Biochemical defects in paroxysmal nocturnal hemoglobinuria (PNH) are often associated with genetic mutations, particularly with blocked synthesis of glycosylphosphatidylinositol (GPI) anchors. Since the GPI anchor is located on the X chromosome, and the X chromosome is often inactivated in female somatic cells, only one mutation is required to eliminate the expression of GPI-related proteins in either males or females. This genetic mechanism is closely related to the pathogenesis of PNH.

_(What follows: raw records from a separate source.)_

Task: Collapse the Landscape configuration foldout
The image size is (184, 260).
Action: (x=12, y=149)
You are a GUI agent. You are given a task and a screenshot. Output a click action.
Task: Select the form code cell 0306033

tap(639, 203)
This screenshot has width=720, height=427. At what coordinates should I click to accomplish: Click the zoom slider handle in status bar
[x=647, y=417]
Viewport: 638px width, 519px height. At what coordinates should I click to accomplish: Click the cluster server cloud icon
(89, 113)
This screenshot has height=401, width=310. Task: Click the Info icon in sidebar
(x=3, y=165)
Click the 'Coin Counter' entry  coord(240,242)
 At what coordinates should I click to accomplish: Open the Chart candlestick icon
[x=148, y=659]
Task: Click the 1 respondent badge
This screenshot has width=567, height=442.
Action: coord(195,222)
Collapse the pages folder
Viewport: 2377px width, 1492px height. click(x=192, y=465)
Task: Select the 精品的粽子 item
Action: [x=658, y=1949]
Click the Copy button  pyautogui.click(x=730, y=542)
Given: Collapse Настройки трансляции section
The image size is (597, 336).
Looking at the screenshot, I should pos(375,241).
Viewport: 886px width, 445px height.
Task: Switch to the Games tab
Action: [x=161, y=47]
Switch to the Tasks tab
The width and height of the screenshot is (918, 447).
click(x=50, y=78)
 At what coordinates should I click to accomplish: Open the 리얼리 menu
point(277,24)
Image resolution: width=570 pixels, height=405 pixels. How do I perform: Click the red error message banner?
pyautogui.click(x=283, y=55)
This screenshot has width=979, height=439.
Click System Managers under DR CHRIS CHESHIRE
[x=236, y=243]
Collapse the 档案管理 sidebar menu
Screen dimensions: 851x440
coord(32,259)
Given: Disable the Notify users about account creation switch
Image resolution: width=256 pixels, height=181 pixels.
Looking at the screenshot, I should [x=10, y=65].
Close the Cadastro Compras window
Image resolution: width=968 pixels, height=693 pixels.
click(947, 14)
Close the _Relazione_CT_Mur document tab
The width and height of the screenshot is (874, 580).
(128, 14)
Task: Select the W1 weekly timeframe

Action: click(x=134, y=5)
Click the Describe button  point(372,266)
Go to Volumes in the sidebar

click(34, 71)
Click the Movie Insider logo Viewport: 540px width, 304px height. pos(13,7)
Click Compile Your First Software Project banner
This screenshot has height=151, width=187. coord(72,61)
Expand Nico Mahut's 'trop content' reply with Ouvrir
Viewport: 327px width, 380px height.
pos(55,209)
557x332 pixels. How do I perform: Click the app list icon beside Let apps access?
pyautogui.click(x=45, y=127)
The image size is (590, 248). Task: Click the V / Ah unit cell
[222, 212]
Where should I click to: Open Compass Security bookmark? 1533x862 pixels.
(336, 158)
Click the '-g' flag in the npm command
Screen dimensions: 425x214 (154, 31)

In patients with PNH, the majority of type II PNH cells (complete lack of GPI-related proteins) are due to frame shift mutations that occur in early hematopoietic progenitor cells. This mutation causes the same mutation to occur in all blood cell lines, further affecting the structure and function of the cell membrane.
This link between genetic and biochemical defects provides us with more insight into the pathogenesis of PNH. Understanding these mechanisms can help develop more effective diagnostic and optimal methods and improve patients' quality of life. Several complement inhibitors have been approved for PNH, but these drugs do not alter the underlying defects of the disease and therefore need to be continued. Allogeneic hematopoietic stem cell transplantation is a potential method, but requires the identification of a histologically compatible donor and is associated with significant morbidity and mortality.
More research is needed to better understand the pathogenesis of paroxysmal nocturnal hemoglobinuria (PNH) and to develop more effective methods. By delving into the role of gene mutations, cell membrane structure and function, and the complement system, we can better provide patients with personalized programs that improve their quality of life and reduce morbidity and mortality.